Перенесите в JSON-список строк строки листинга между строкой, содержащей «At what (x,y)», и строкой, содержащей «Looking at the», включительно: по одному элементу на строку, пустые строки пропустите. Изображения в ответ не включайте.

___ Материал для обработки ___

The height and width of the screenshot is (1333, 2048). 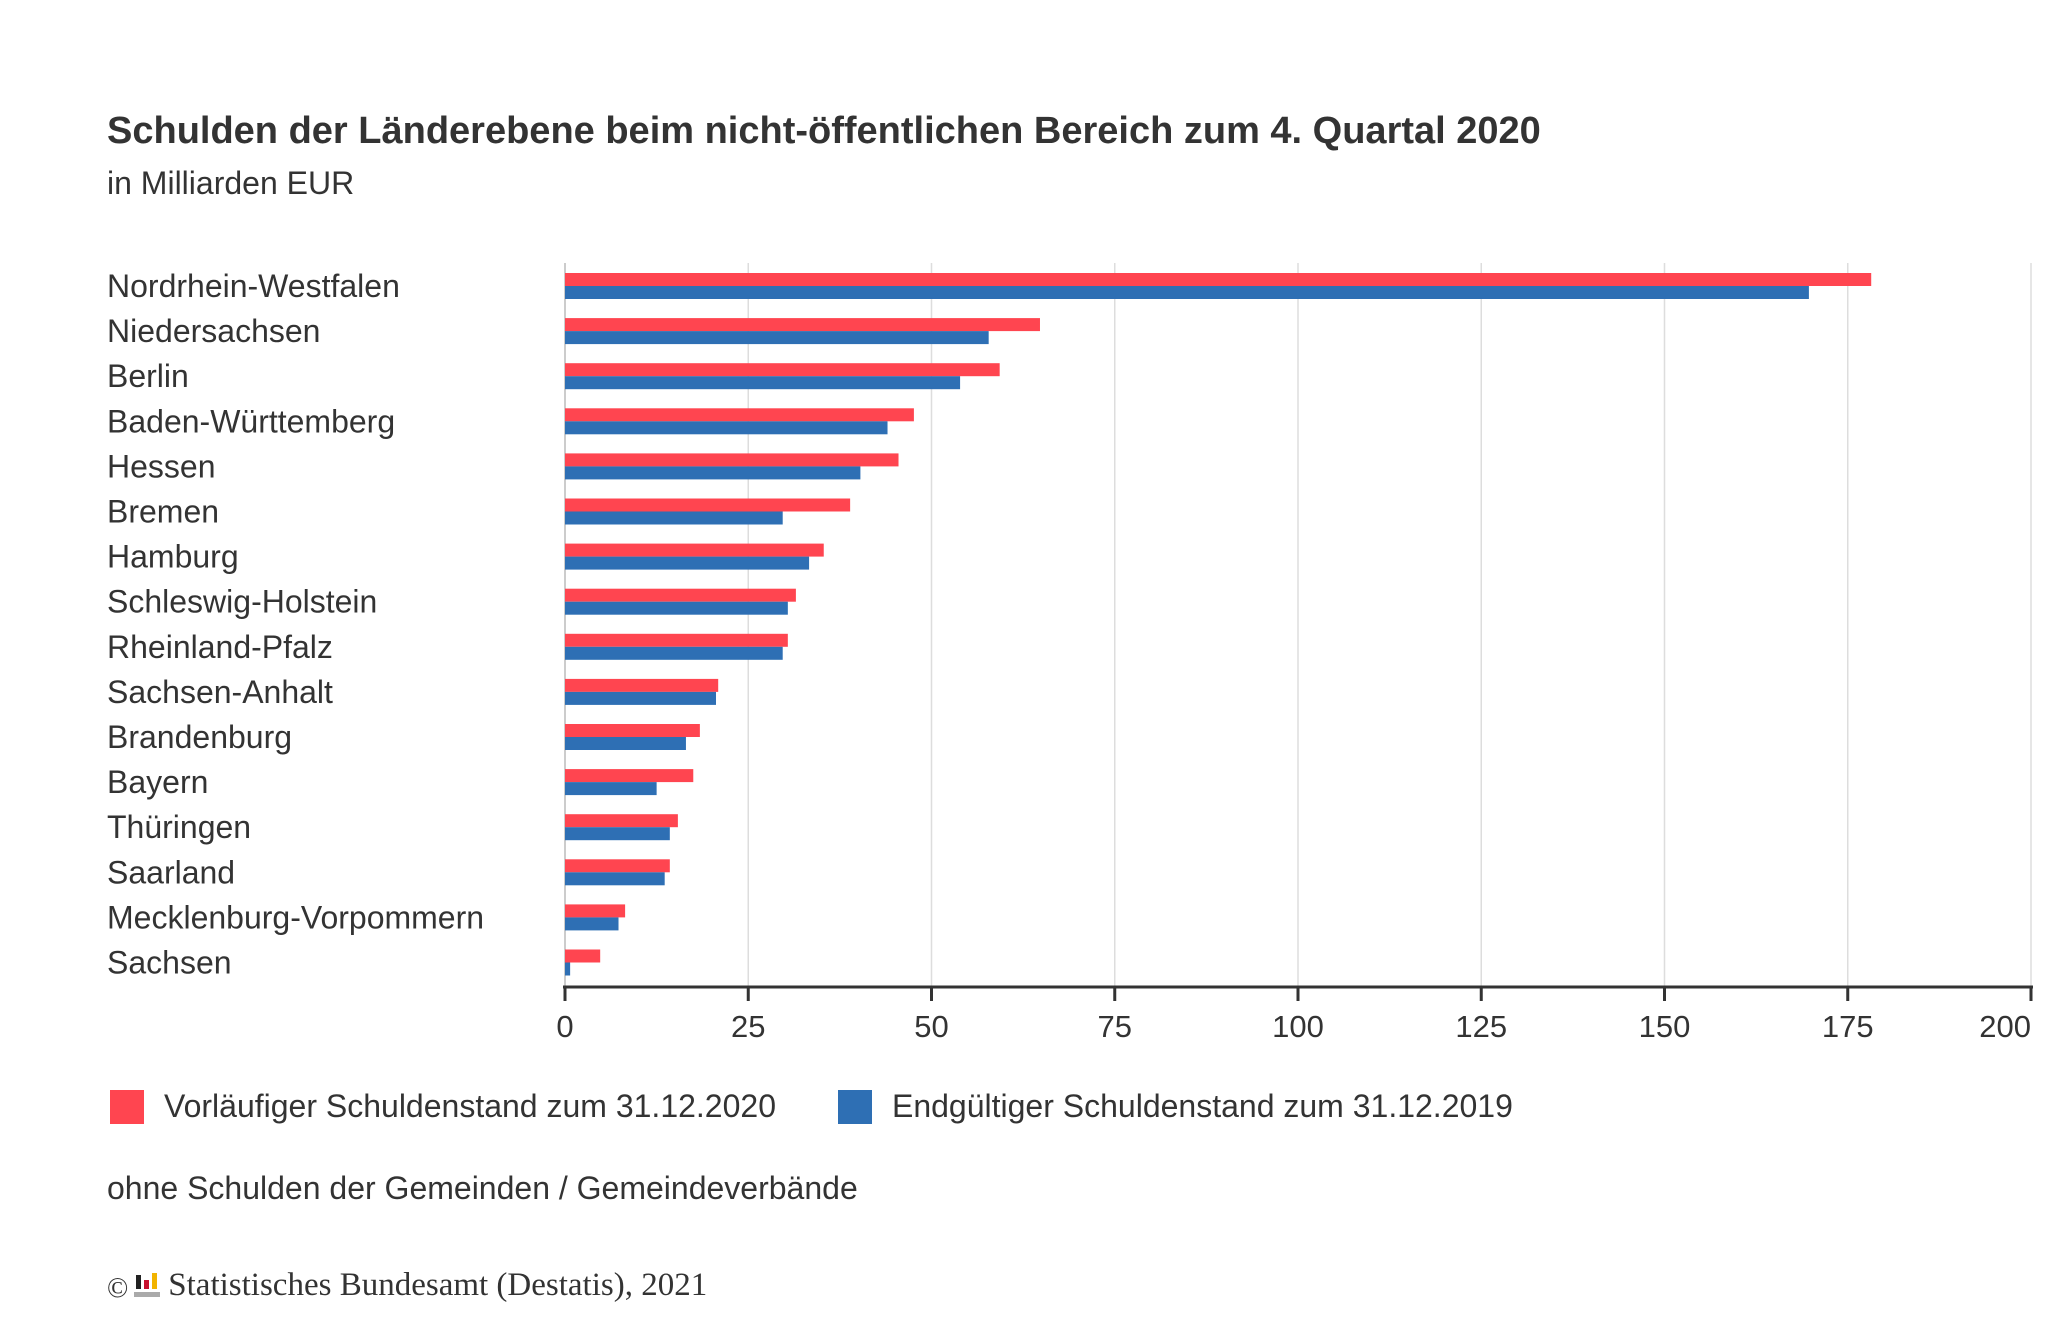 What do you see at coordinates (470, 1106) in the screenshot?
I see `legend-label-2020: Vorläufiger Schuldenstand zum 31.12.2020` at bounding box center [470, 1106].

___
___ Материал для обработки ___

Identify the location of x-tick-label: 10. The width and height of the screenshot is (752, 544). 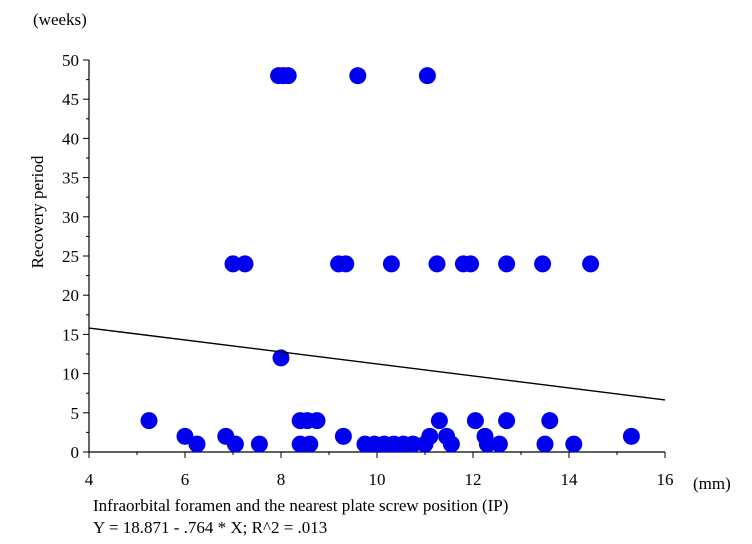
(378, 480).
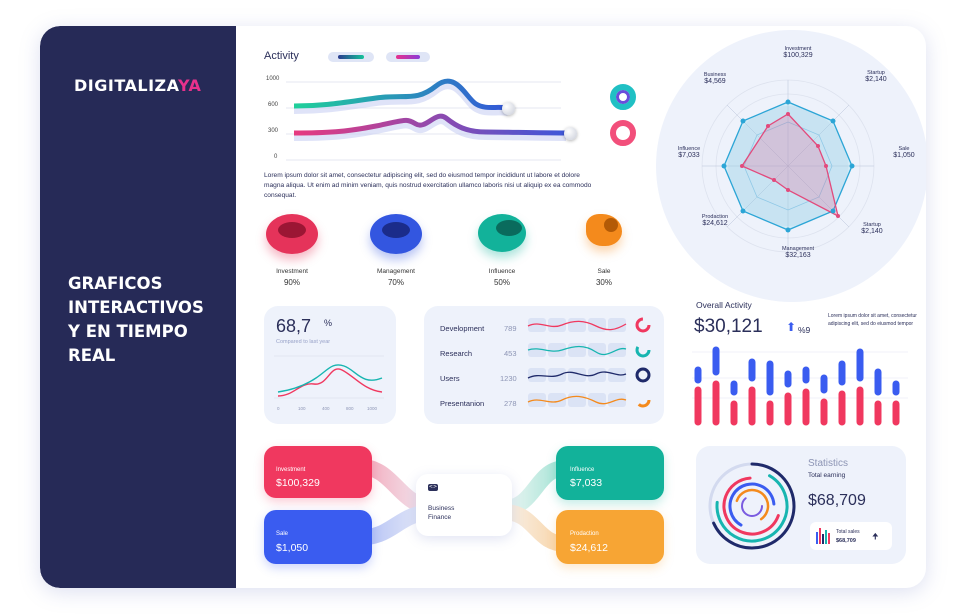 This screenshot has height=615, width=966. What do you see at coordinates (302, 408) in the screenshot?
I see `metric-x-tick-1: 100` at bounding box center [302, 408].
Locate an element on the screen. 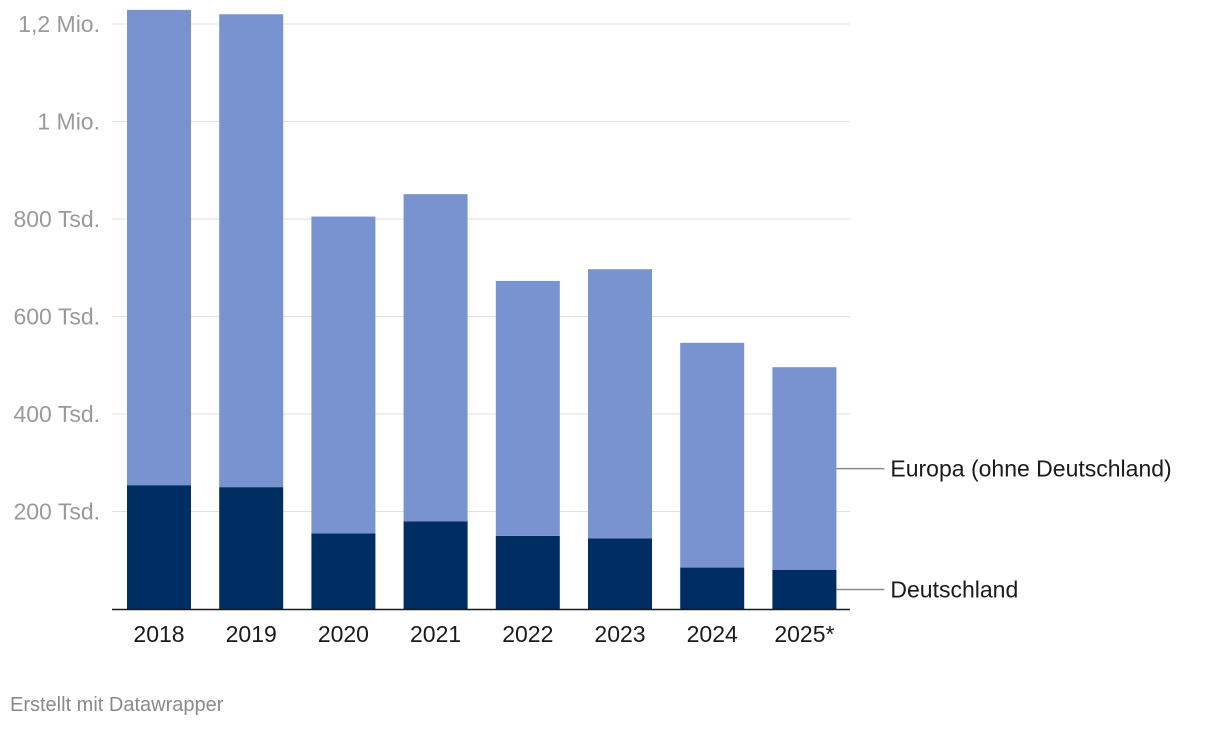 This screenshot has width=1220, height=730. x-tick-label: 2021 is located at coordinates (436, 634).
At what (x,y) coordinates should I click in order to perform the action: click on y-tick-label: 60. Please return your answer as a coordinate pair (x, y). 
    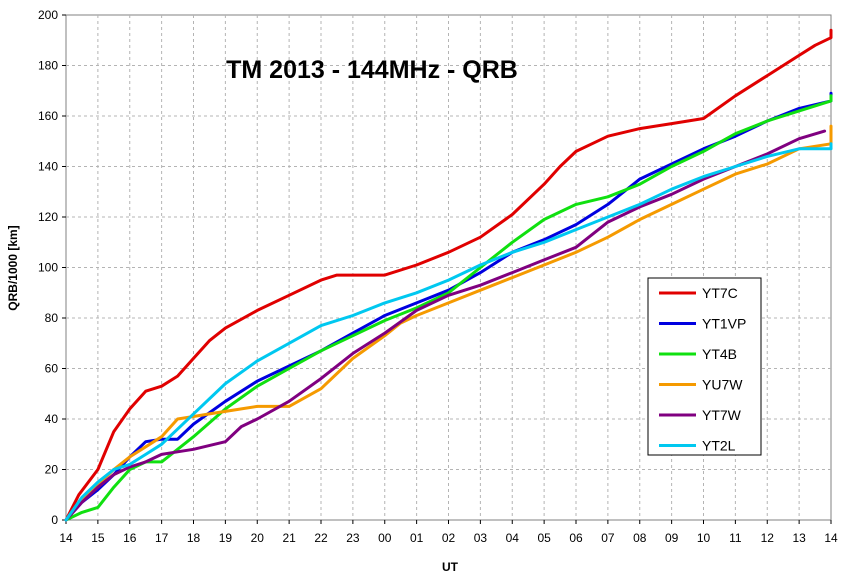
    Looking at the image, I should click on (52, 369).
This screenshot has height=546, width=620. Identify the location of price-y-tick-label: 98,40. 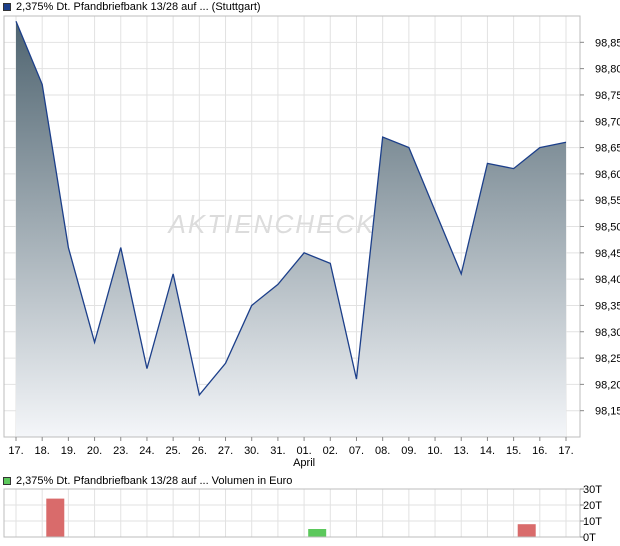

___
___ Материал для обработки ___

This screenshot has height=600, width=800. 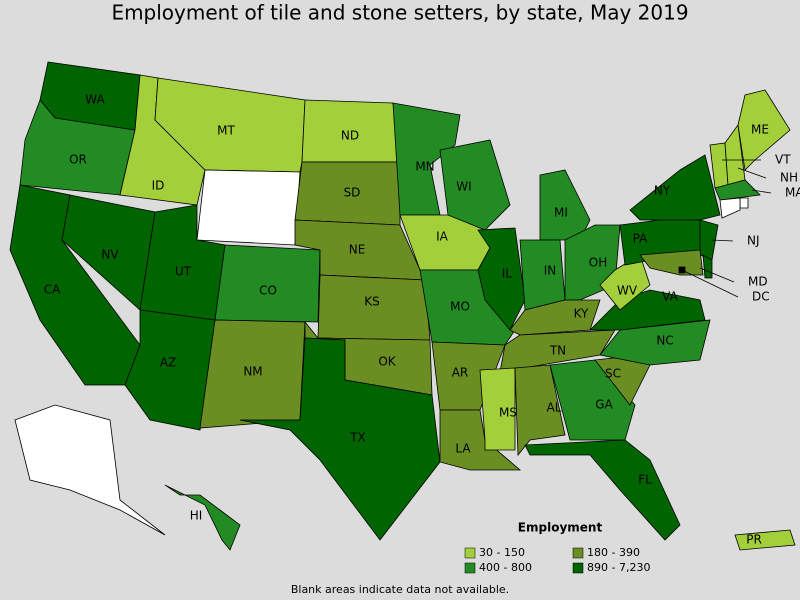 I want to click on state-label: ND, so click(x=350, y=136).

___

[Результат выполнения]:
[
  "At what (x,y) coordinates should I click in order to perform the action: click on y-tick-label: 60. Please return your answer as a coordinate pair (x, y). ",
  "    Looking at the image, I should click on (52, 369)."
]